> [Exercise]: Exclude every picture. Output verbatim the lines from the one containing "This screenshot has height=244, width=376." to the end of the data.

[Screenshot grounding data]
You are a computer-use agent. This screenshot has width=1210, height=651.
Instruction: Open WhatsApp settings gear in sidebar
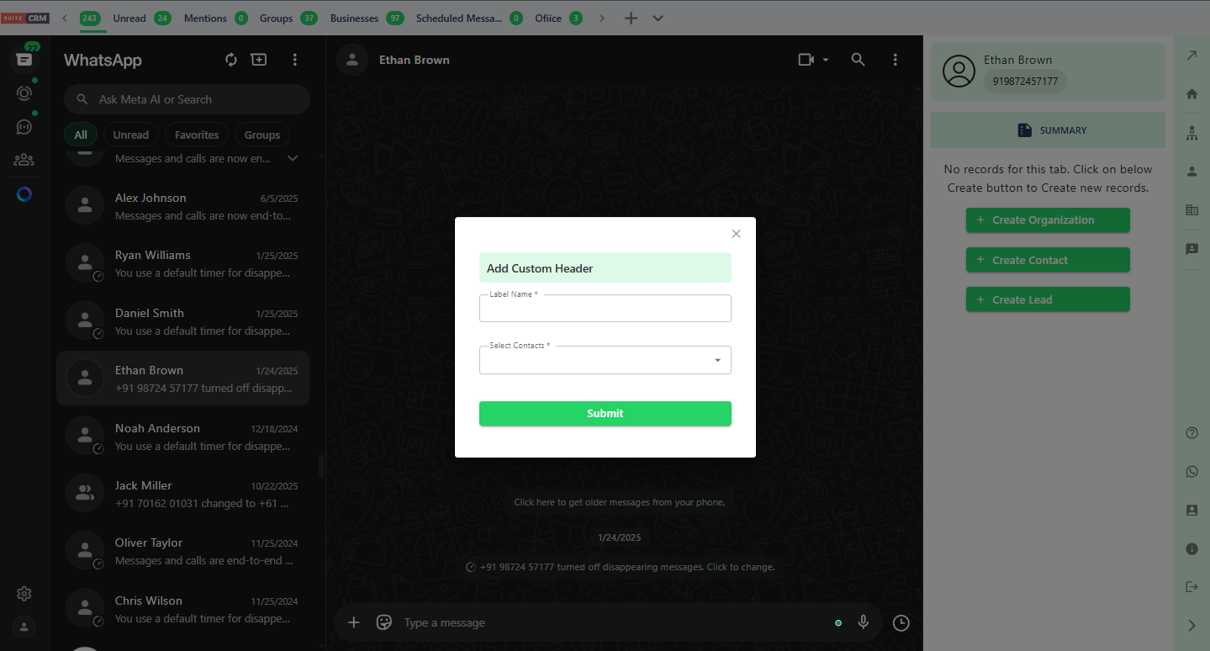pos(24,593)

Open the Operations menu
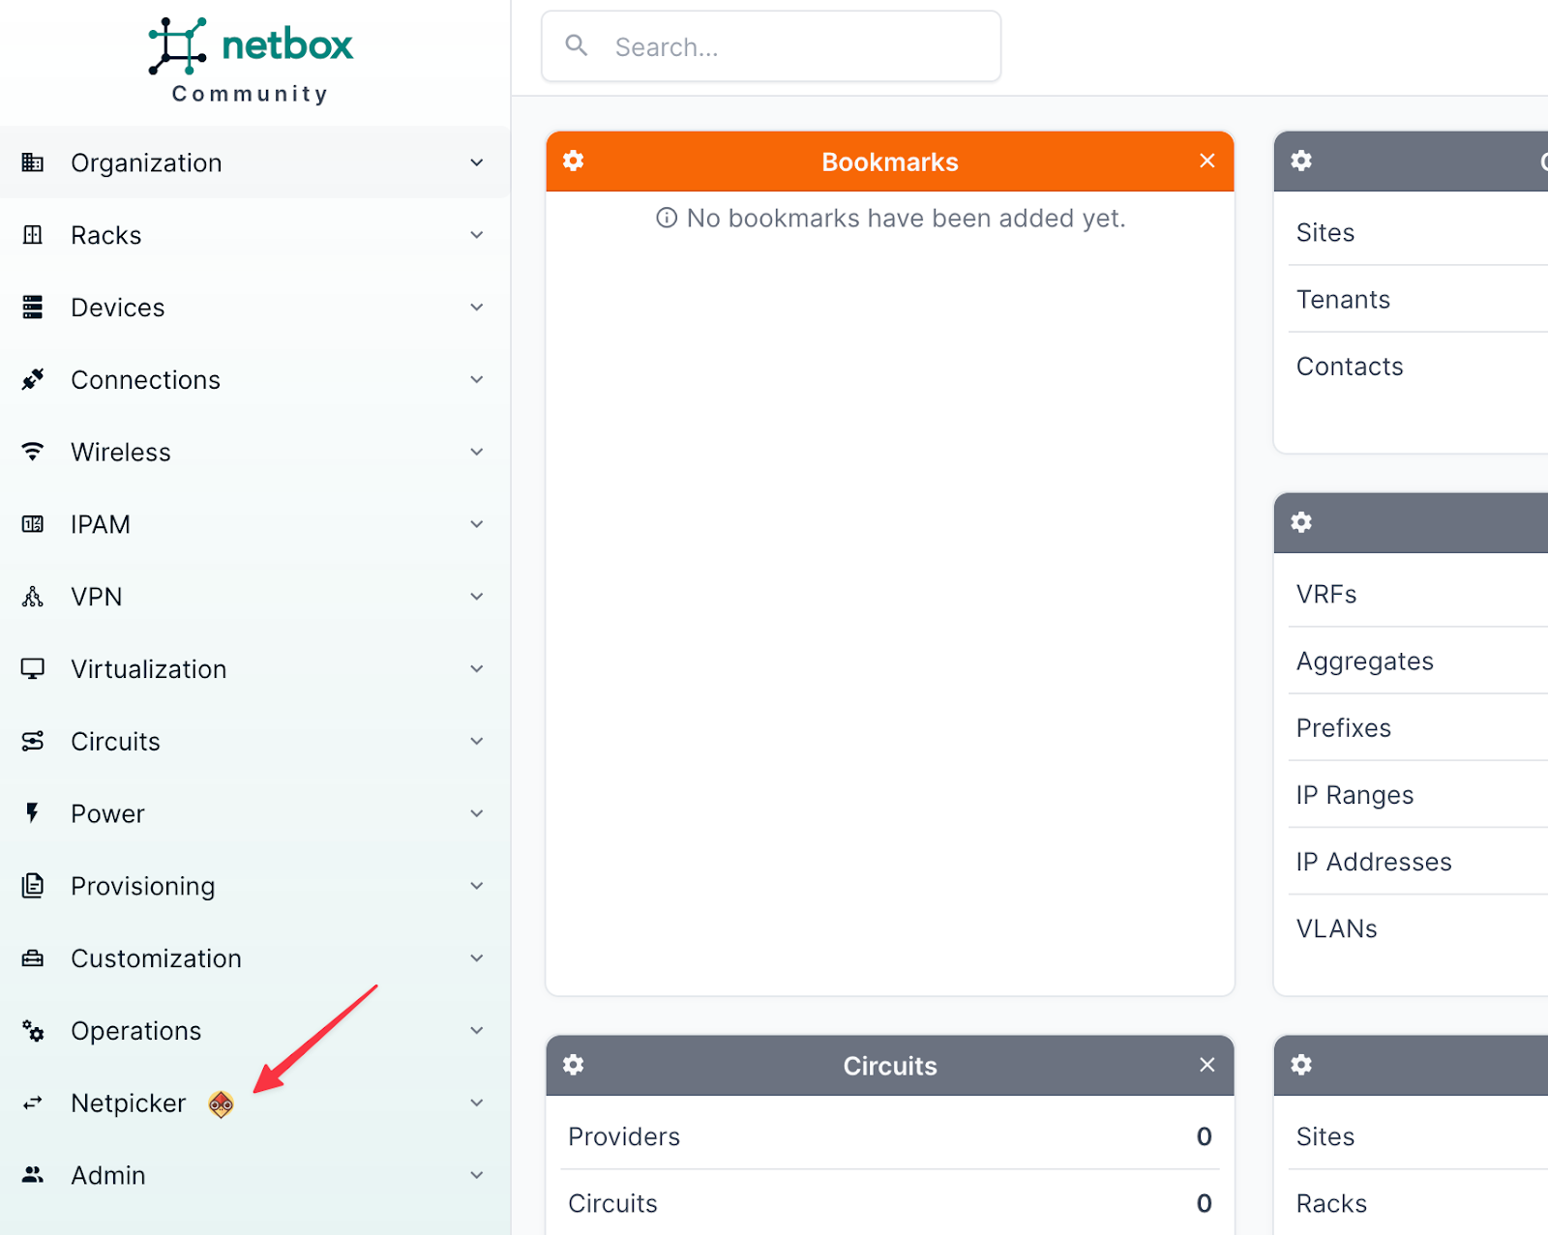(136, 1031)
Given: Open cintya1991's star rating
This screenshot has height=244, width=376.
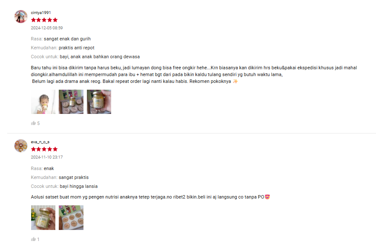Looking at the screenshot, I should coord(44,20).
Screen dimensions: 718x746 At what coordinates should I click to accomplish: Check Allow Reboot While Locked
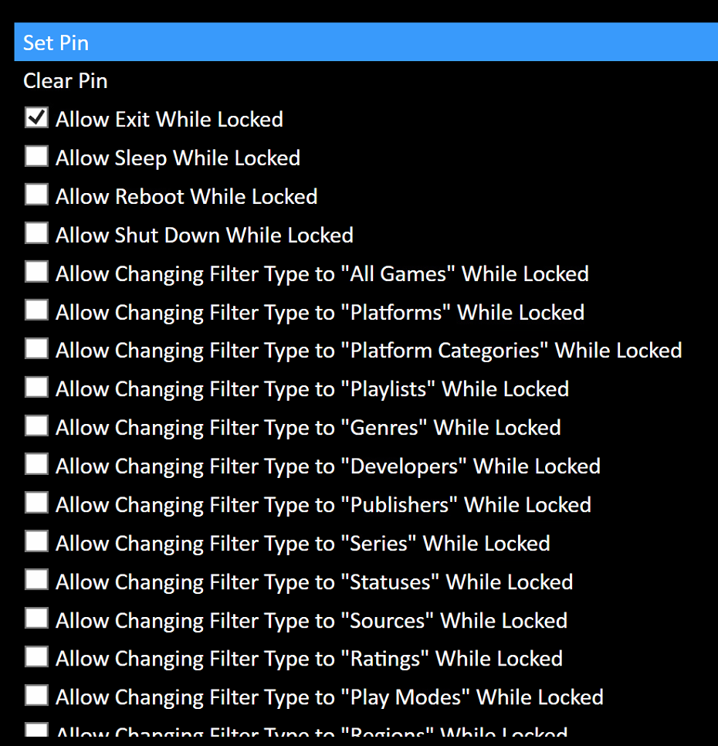click(x=36, y=195)
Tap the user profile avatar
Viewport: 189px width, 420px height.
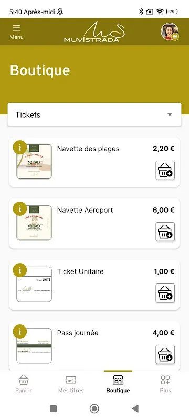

> [Output of the exercise]:
This screenshot has height=244, width=376.
Looking at the screenshot, I should coord(44,20).
Screen dimensions: 718x746 At what coordinates should I click to accomplish: Check Allow Reboot While Locked
click(x=36, y=195)
Tap the user profile avatar
Viewport: 189px width, 420px height.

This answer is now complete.